I know if you go into any of the forums I hang out on, like the Reddit Learn Machine Learning, people are like, well, how do I get into machine learning? What do I have to do? And people are like, well, you got to take six months of this math class, six months of another math class, and all this other stuff. Then you take this basic machine learning class, which is going to do logistic regression and all these other things which are good, like k-nearest neighbors. These are really good.
00:33:34 - Anthony Campolo
Yeah.
00:33:34 - Ishan Anand
Yeah. They're really good techniques to know if you want to learn all of machine learning. But I suspect most people are getting into it because of the ChatGPT moment, and they want to know as efficiently as possible how the heck does this thing work. And that's my goal.
So basically, in five lessons, an hour and a half each one, we walk through every single part of the model. Even if you've got no machine learning background, I don't think this idea that LLMs are, "Oh, let's put that at the very end of the class," is necessary. That makes sense if you're trying to build up.
00:34:07 - Anthony Campolo
You're trying to build up somebody, the whole deal.
00:34:09 - Ishan Anand
Yeah.
00:34:11 - Ishan Anand
It makes sense if you're trying to be a machine learning engineer and do machine learning research, because there are a lot of problems where maybe you shouldn't use an LLM to solve it. But I think a lot of the interest right now is driven by that. If you just need to know because your boss or somebody else is saying we need an AI strategy, they're probably talking about a ChatGPT or large language model strategy.
If you want to understand how they work, like concretely, what are all those settings in the UI? What is top-p? What is top-k? Or you hear about some research like DeepSeek, what were the innovations there? What did we know and what did we not? This course is really designed to get you to the point where you can even read parts of a paper and get the gist of it, even if you don't have the mathematical background.
00:34:52 - Anthony Campolo
So that's what I find is still missing.
00:34:54 - Anthony Campolo
What you're working with is you already have the pre-trained parameters, right? Are you ever going to do something where you will actually train a model from scratch?
00:35:13 - Ishan Anand
It's funny you say that. I am working on that.
00:35:16 - Anthony Campolo
So sorry about that.
00:35:18 - Ishan Anand
I would need to build an autograd system in order to do that, but that is one of the reasons why I did this. So I have this. This is one of the spreadsheets I use. Let's see where that goes.

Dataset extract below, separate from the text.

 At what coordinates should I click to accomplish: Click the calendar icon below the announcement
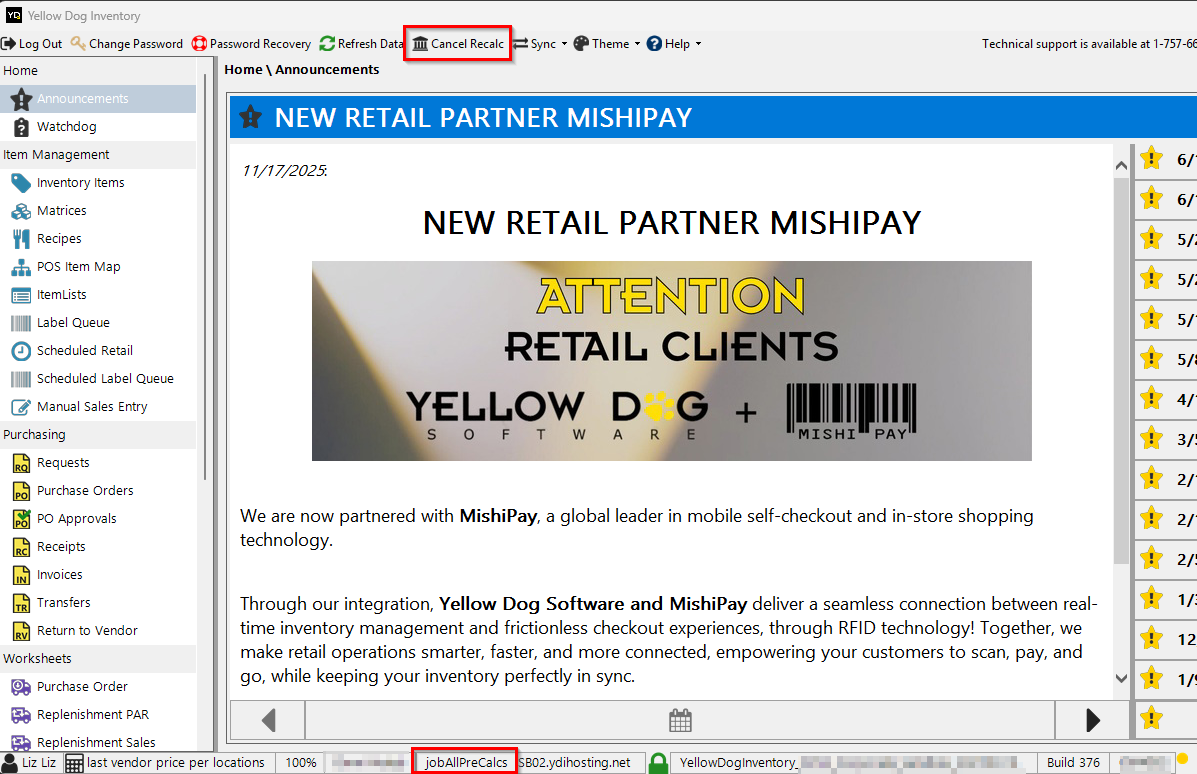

00:35:37 - Anthony Campolo
And also how many cohorts have you done of this class so far?
00:35:41 - Ishan Anand
I'm probably on my fourth or fifth cohort right now. The last cohort was in January, and what I've done is I've left the cohort open for anybody to join and watch the recordings.
So I had a bunch of people, almost every cohort I had a couple people who would just join asynchronously. They wouldn't show up for the lectures. And I had plenty of people like, I really want to take this, but the time does not work for me, and I don't think I can do 90 minutes during the day. So I said, well, look, you can always watch the recording and I'm happy to answer questions. So now what I've done is I've left it open. You get access to the recordings, you can connect with folks in the same Discord community, you get all the quizzes, and then you have the option to attend a future live cohort for free. So in the future, if you ever want that live experience.
[00:36:29] So that's the answer to that question. I am working on doing an automatic differentiation. I might use an existing framework. I found one in JavaScript that I'm testing right now, and that will give me a head start. It's called JS PyTorch, actually.
I started looking at it, and it looks like their transformer block is slightly different from the way GPT-2 does. But all the other components they have are linear and the other ones are probably close enough. I've gotten through, I think, maybe my first part of the A block or layer, and so far it seems to match up. Let me see. Yes, that is it. So I can use that, probably. That's something I'm actively looking at. I can show you this, though, which is why I need to go to that.
[00:37:25] So this is a very simple neural network trained inside a spreadsheet. This is literally training it to learn. So you've got this parabola and you're trying to get this network to learn it. Each one of these is an epoch. So here's one epoch, and then here's a second epoch. You can actually see, epoch by epoch, sorry, I said epoch twice, the overall loss is going down.
You can actually train this by just doing spreadsheet copy and paste. So if I go here, copy this, and then I paste.
00:38:07 - Anthony Campolo
This is the old school. This is backpropagation. This is like from the 80s.
00:38:13 - Ishan Anand
Well, yeah. This is the old school. So you can see this is where I calculate the partial derivatives out for the class. Then we use those to actually adjust the learning rate.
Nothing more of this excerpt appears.